Marginals Before Conditionals
This work provides insights into the dynamics of conditional learning in neural networks, which is incremental but clarifies a specific bottleneck in understanding training behavior.
The authors tackled the problem of understanding how neural networks learn conditional dependencies by constructing a minimal task that isolates conditional learning, revealing that models first learn the marginal distribution, plateauing at a predictable loss, before sharply transitioning to the full conditional solution. They found that the plateau duration depends on dataset size, and gradient noise stabilizes the marginal, with higher learning rates slowing the transition by up to 3.6 times.

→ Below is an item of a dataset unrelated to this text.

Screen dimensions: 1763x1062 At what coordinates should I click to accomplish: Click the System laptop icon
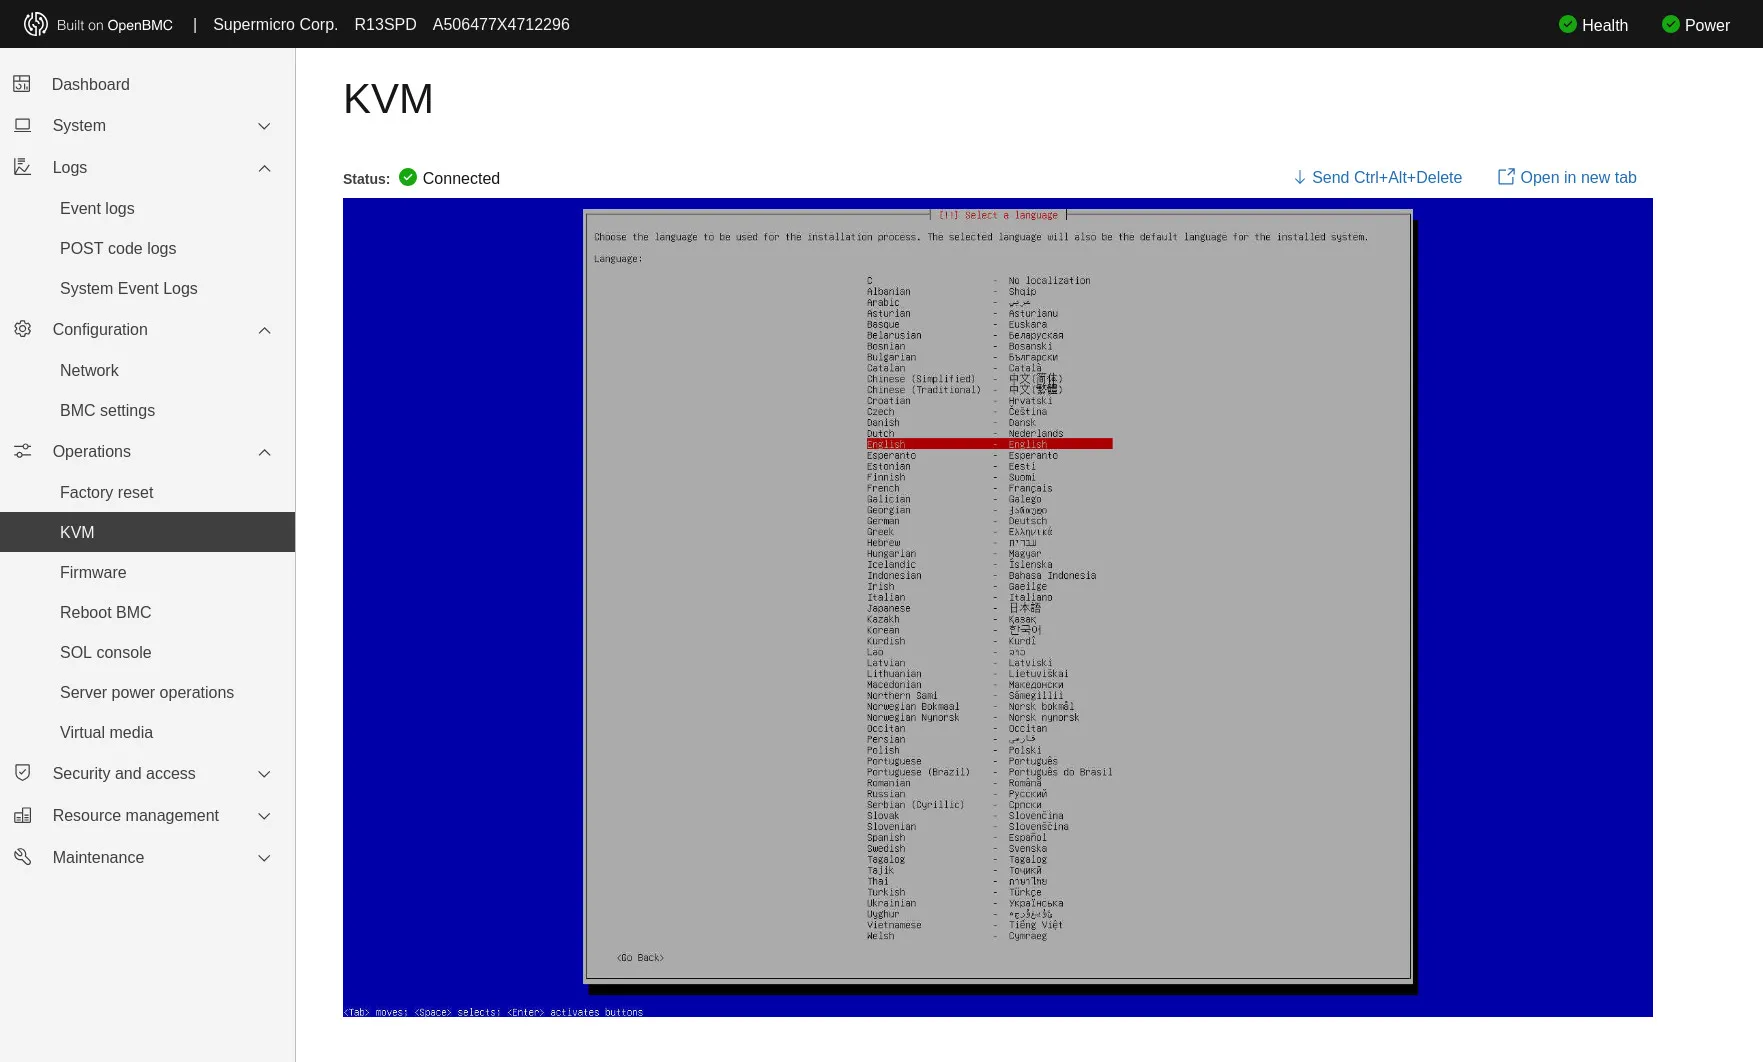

We construct a minimal task that isolates conditional learning in neural networks: a surjective map with K-fold ambiguity, resolved by a selector token z, so H(A | B) = log K while H(A | B, z) = 0. The model learns the marginal P(A | B) first, producing a plateau at exactly log K, before acquiring the full conditional in a sharp, collective transition. The plateau has a clean decomposition: height = log K (set by ambiguity), duration = f(D) (set by dataset size D, not K). Gradient noise stabilizes the marginal solution: higher learning rates monotonically slow the transition (3.6* across a 7* η range at fixed throughput), and batch-size reduction delays escape, consistent with an entropic force opposing departure from the low-gradient marginal. Internally, a selector-routing head assembles during the plateau, leading the loss transition by ~50% of the waiting time. This is the Type 2 directional asymmetry of Papadopoulos et al. [2024], measured dynamically: we track the excess risk from log K to zero and characterize what stabilizes it, what triggers its collapse, and how long it takes.